Publication year - 2008
Publication title -
journal of neurochemistry
Language(s) - English
Resource type - Journals
SCImago Journal Rank - 1.75
H-Index - 229
eISSN - 1471-4159
pISSN - 0022-3042
DOI - 10.1111/j.1471-4159.2008.05582.x
Subject(s) - occludin , paracellular transport , tight junction , chemistry , claudin , blood–brain barrier , biophysics , microbiology and biotechnology , biochemistry , membrane , permeability (electromagnetism) , biology , endocrinology , central nervous system
Tight junctions (TJs) at the blood‐brain barrier (BBB) dynamically alter paracellular diffusion of blood‐borne substances from the peripheral circulation to the CNS in response to external stressors, such as pain, inflammation, and hypoxia. In this study, we investigated the effect of λ‐carrageenan‐induced peripheral inflammatory pain (i.e., hyperalgesia) on the oligomeric assembly of the key TJ transmembrane protein, occludin. Oligomerization of integral membrane proteins is a critical step in TJ complex assembly that enables the generation of tightly packed, large multiprotein complexes capable of physically obliterating the interendothelial space to inhibit paracellular diffusion. Intact microvessels isolated from rat brains were fractionated by detergent‐free density gradient centrifugation, and gradient fractions were analyzed by sodium dodecyl sulfate–polyacrylamide gel electrophoresis/ Western blot.

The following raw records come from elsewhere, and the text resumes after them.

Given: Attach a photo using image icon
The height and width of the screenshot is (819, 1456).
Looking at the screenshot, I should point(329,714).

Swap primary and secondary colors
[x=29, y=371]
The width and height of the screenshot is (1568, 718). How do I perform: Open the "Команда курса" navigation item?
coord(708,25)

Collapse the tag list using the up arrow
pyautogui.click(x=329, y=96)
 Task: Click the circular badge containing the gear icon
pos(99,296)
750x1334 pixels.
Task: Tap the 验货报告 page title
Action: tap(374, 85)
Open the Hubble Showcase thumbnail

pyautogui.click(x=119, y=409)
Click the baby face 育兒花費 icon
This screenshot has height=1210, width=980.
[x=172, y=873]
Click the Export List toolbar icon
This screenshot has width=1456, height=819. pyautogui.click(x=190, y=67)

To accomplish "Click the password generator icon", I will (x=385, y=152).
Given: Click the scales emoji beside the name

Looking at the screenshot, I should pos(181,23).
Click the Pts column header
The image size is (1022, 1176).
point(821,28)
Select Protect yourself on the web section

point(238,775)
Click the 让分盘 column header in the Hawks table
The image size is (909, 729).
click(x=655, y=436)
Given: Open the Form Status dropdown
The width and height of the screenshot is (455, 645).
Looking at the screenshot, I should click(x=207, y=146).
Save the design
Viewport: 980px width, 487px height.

Injection of λ‐carrageenan into the rat hind paw produced after 3 h a marked change in the relative amounts of oligomeric, dimeric, and monomeric occludin isoforms associated with different plasma membrane lipid raft domains and intracellular compartments in endothelial cells at the BBB. Our findings suggest that increased BBB permeability (i.e., leak) associated with λ‐carrageenan‐induced peripheral inflammatory pain is promoted by the disruption of disulfide‐bonded occludin oligomeric assemblies, which renders them incapable of forming an impermeant physical barrier to paracellular transport.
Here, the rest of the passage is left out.